Stated goal:
Repeat the lines of the records below word for word, from the line with "I will point(32,69)." to the line with "Switch to the Music", including both of those lines and nothing else.

Material for this task:
※

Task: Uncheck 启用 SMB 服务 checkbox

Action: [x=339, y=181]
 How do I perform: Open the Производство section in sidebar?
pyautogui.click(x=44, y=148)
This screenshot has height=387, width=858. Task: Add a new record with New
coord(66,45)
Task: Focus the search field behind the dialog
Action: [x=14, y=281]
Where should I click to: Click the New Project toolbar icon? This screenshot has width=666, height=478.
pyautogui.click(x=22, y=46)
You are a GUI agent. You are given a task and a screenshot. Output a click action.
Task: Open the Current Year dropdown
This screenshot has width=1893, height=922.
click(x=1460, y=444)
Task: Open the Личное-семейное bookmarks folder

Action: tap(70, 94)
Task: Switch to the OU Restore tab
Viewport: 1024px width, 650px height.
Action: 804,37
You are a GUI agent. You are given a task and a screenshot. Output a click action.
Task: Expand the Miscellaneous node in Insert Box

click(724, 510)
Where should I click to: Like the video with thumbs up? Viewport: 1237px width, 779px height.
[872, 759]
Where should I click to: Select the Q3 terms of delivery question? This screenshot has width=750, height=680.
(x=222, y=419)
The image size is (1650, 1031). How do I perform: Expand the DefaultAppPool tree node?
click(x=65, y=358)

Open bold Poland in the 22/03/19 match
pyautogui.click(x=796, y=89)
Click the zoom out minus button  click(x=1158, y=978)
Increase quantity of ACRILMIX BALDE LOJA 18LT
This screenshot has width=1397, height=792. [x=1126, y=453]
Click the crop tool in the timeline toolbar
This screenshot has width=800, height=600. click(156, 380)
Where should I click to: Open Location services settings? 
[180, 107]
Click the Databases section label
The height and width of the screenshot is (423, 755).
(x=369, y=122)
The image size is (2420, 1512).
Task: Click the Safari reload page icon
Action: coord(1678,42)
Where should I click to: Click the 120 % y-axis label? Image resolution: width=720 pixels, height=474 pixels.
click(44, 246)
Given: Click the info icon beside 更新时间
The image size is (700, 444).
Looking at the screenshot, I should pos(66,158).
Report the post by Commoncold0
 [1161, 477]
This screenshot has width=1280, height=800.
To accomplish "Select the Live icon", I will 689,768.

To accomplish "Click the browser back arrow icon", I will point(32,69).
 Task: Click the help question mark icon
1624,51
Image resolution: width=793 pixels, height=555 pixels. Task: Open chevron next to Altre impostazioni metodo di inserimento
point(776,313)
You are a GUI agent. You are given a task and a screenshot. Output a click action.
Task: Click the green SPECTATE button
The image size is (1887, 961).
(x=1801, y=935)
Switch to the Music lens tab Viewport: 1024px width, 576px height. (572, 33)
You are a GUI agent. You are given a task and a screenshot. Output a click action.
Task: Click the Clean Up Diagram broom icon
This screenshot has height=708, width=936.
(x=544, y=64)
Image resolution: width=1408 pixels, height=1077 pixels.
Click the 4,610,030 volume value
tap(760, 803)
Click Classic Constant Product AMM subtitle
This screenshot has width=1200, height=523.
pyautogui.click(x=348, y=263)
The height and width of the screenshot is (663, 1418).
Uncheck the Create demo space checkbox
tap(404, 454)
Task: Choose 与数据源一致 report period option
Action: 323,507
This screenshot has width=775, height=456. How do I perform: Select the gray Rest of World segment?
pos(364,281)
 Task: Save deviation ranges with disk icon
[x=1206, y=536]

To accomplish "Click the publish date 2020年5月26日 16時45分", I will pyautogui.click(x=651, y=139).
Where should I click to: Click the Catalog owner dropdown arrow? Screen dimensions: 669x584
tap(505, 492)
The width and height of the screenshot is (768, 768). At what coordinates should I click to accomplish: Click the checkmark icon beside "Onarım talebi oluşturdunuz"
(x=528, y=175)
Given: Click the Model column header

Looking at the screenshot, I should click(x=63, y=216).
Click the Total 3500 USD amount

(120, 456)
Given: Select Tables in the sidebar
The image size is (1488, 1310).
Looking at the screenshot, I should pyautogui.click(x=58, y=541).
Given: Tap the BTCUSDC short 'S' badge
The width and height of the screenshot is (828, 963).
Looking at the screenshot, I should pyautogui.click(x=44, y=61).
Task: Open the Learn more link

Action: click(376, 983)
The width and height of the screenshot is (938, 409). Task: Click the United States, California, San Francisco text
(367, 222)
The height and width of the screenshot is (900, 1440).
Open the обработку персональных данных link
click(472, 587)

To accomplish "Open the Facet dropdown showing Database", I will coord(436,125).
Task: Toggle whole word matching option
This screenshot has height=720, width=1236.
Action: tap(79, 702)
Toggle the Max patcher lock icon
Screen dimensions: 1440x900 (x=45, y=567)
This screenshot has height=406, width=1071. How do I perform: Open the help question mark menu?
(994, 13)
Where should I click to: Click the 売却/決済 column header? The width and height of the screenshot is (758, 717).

※

Output below:
To accomplish "Click the browser back arrow icon", I will point(32,69).
 Task: Click the help question mark icon
1624,51
Image resolution: width=793 pixels, height=555 pixels. Task: Open chevron next to Altre impostazioni metodo di inserimento
point(776,313)
You are a GUI agent. You are given a task and a screenshot. Output a click action.
Task: Click the green SPECTATE button
The image size is (1887, 961).
(x=1801, y=935)
Switch to the Music lens tab Viewport: 1024px width, 576px height. (572, 33)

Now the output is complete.